Endometriosis is a non-cancerous growth of abnormal tissue similar to the lining of the womb in the ovaries and pelvis area. It can spread to other parts of the body, producing immense pain.

Patients are calling for quicker diagnoses through better education of doctors about the condition and changes to how medical services are delivered.

Nuala Campbell, 31, from Belfast had her uterus removed after years of suffering.

"Beforehand I was just trying to survive and get through the next hour," she said. "It was not life, it was just survival."

The married make up artist was on a cocktail of pain killers so strong that doctors could not risk any extra medication and after multiple operations further surgery was ruled out.

The condition developed when she was aged 15.

"Around the time of the month I was hospitalised every single month, it was an unbearable amount of pain, absolutely excruciating," she recalled.

"As the disease progressed, for the past seven years, that has been an everyday occurrence, to have to live with that meant every day was absolute hell."

She was on so many pain killers she felt numb and went through courses of IVF in an effort to conceive.

"I always seemed to be trying to catch up with the disease, it was very frustrating and unmanageable and extremely painful," she added.

One in 10 women of child bearing age in Northern Ireland have endometriosis and one in 10 of those will have the moderate to severe form. The non-malignant growth can spread to the bowel, bladder, diaphragm or other parts of the body.

Treatment plans involving gynaecologists, surgeons and urologists, as well as specialists in pain medicine, clinical psychology, specialist nurses and others are needed to deliver optimal care, reduce distress and give them the best possible chance of bearing children, patients added.

Campaigner Dr Pamela Bell said: "Our key consideration is speeding up the time it takes to achieve a diagnosis, as there is a serious problem with misdiagnosis leading to delays in treatment.

"The often tragic outcome of that delay is the fact that many women are unable to have children by the time diagnosis is made and treatment provided."

She is part of the Pain Alliance of Northern Ireland, which is lobbying for the establishment of an integrated clinic to provide a good regional service.

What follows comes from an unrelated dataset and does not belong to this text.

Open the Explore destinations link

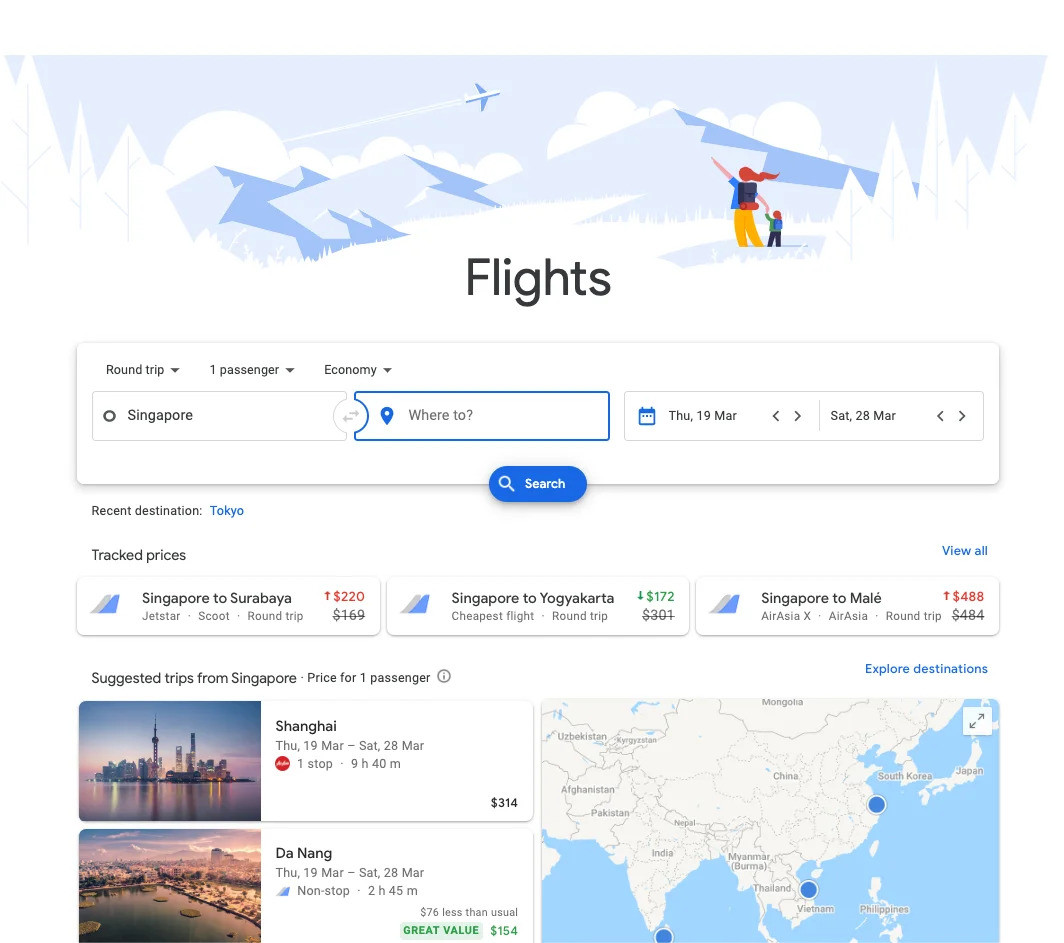click(x=926, y=669)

Maeve Hully, chief executive of the Patient and Client Council, said the organisation worked closely with the endometriosis support group in Northern Ireland to raise the issues of timely diagnosis and appropriate treatment and support for the many women who suffer with it.

"We would like to acknowledge the courage and commitment of the many women who have given of their time to tell of their very personal experiences. We are delighted that progress is now being made," she added.

A spokesman for the Department of Health, Social Services and Public Safety (DHSSPS) recognised that a diagnosis of endometriosis can have a detrimental effect on the health and wellbeing of women.

"Endometriosis services are mainly provided in a primary care setting as the condition can often be managed by the prescription of painkillers; however, where more specialist input is required, GPs will refer the patient to the gynaecology service, where they can expect to be managed and treated on an individual basis according to the specialist's clinical judgement," he said.

The Belfast Health and Social Care Trust is developing a business case for a dedicated endometriosis service for a specific group of patients. Once this is finalised, it will be a matter for the Health and Social Care Board (HSCB), as commissioner of services, to consider the commissioning of the proposed service, subject to competing priorities for available resources.

The spokesman added: "The HSCB is satisfied that GPs are very aware of the possibility of endometriosis in females and there is a clinical pathway of treatment and referral that they follow. GPs attend regular education sessions through the year which covers the whole gamut of conditions that they encounter in practice. If deemed necessary, sessions on endometriosis could be included within this programme."